## Stated goal 1
From the listing below, copy out the lines from the one containing "The height and width of the screenshot is (720, 1280)." through the one containing "center [558, 438].", both included, with nothing changed.
#### Page text
Wonderland Trail: A Failed Attempt

The beginning of the trail from Sunrise.  I didn't take a lot of pictures on this trip.  The weather just didn't cooperate.

The beginning of the trail from Sunrise.  I didn't take a lot of pictures on this trip.  The weather just didn't cooperate.

This was a really difficult post to write.  I've been sitting on this trail report for a while.  At the time I originally wrote this post, it had taken me a couple of weeks to process the entire experience so I am going to try to share what I can at the risk of putting myself out there for criticism and being labeled a "wimp" by some. So, here goes.

I have wanted to do the Wonderland Trail for the past two years and found a hiking partner from one of the local hiking forums. We put in for permits for the end of September thinking the past couple of years the weather has been super nice and figured our odds of getting permits would be better if we waited until after Labor Day. We got our permits and promptly continued with our preparations. For me, I was working on getting miles in and getting my kit dialed in. My hiking partner was also doing the same.
########
## Stated goal 2
According to the Wonderland Trail post, why did the hikers apply for permits for the end of September?
#### Dataset excerpts
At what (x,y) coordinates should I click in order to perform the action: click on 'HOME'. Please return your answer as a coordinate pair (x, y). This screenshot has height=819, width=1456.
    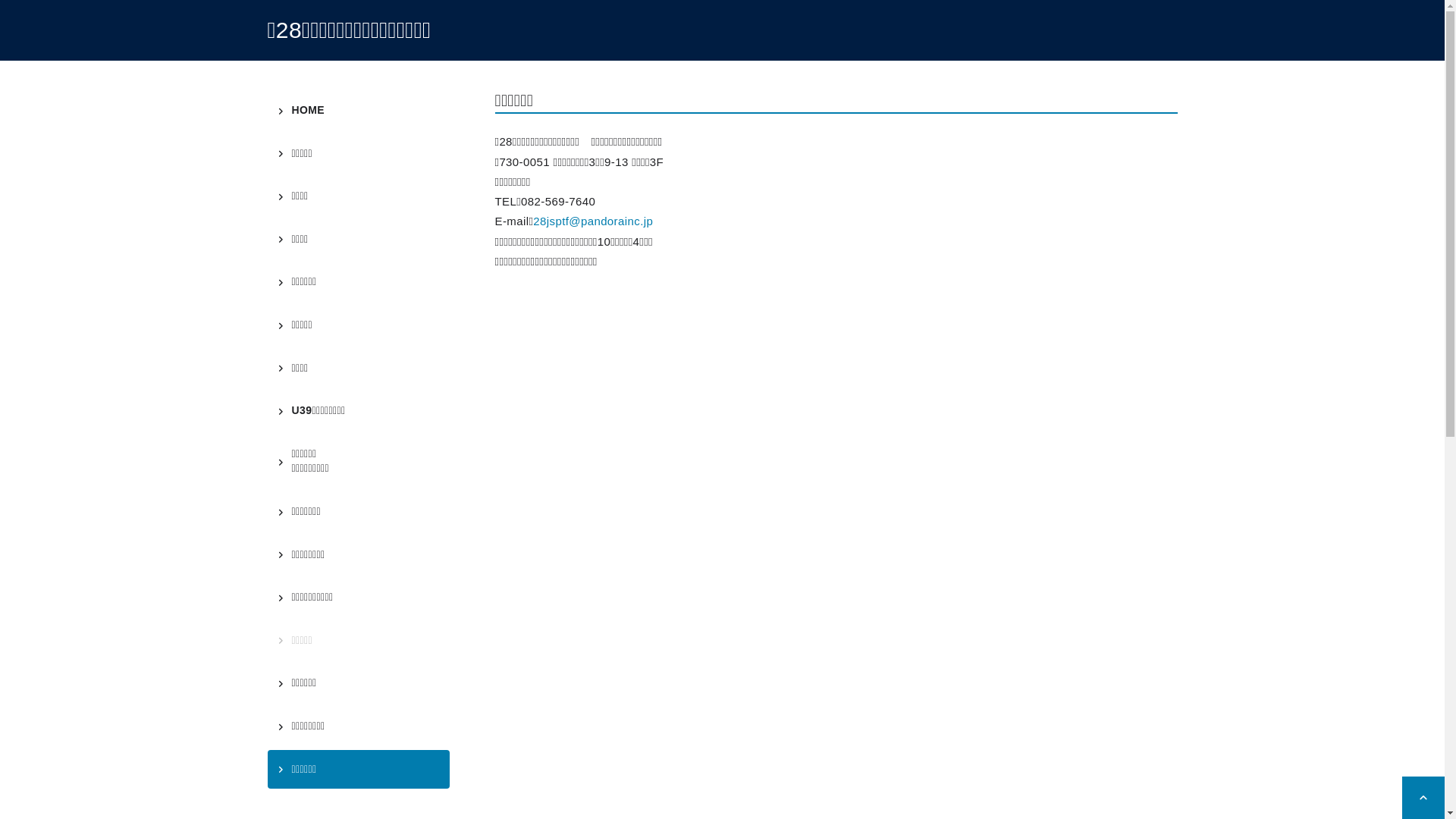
########
#### Dataset excerpts
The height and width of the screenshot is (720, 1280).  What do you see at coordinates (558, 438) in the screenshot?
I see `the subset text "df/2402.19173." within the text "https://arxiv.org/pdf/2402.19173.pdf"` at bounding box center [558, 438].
########
#### Dataset excerpts
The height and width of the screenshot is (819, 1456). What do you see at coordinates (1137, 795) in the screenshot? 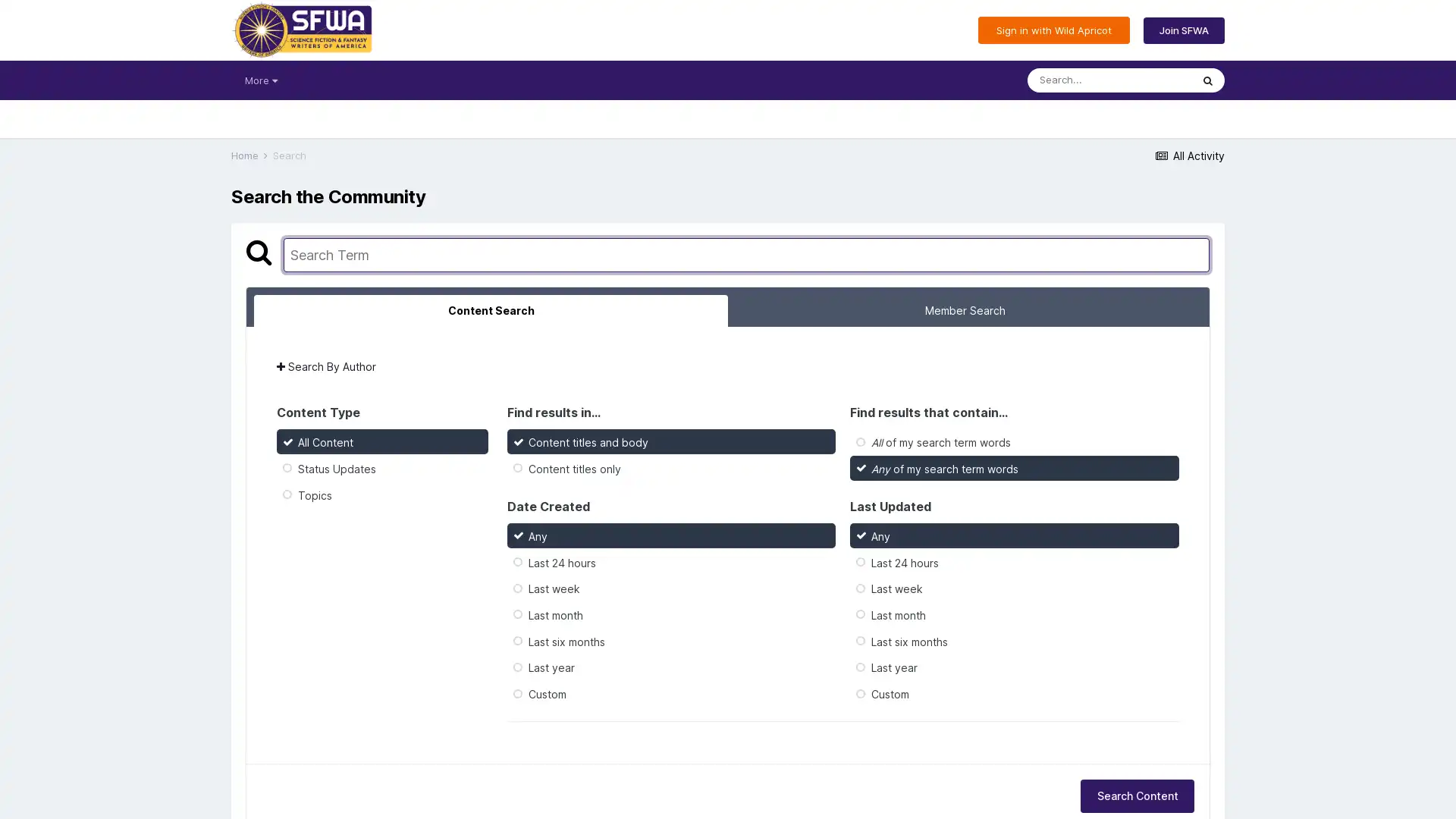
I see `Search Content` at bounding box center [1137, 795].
########
## Task output 1
The height and width of the screenshot is (720, 1280).  What do you see at coordinates (558, 438) in the screenshot?
I see `the subset text "df/2402.19173." within the text "https://arxiv.org/pdf/2402.19173.pdf"` at bounding box center [558, 438].

## Task output 2
They had found the weather very nice at that time of year over the past couple of years. They also figured their odds of getting permits would be better if they waited until after Labor Day.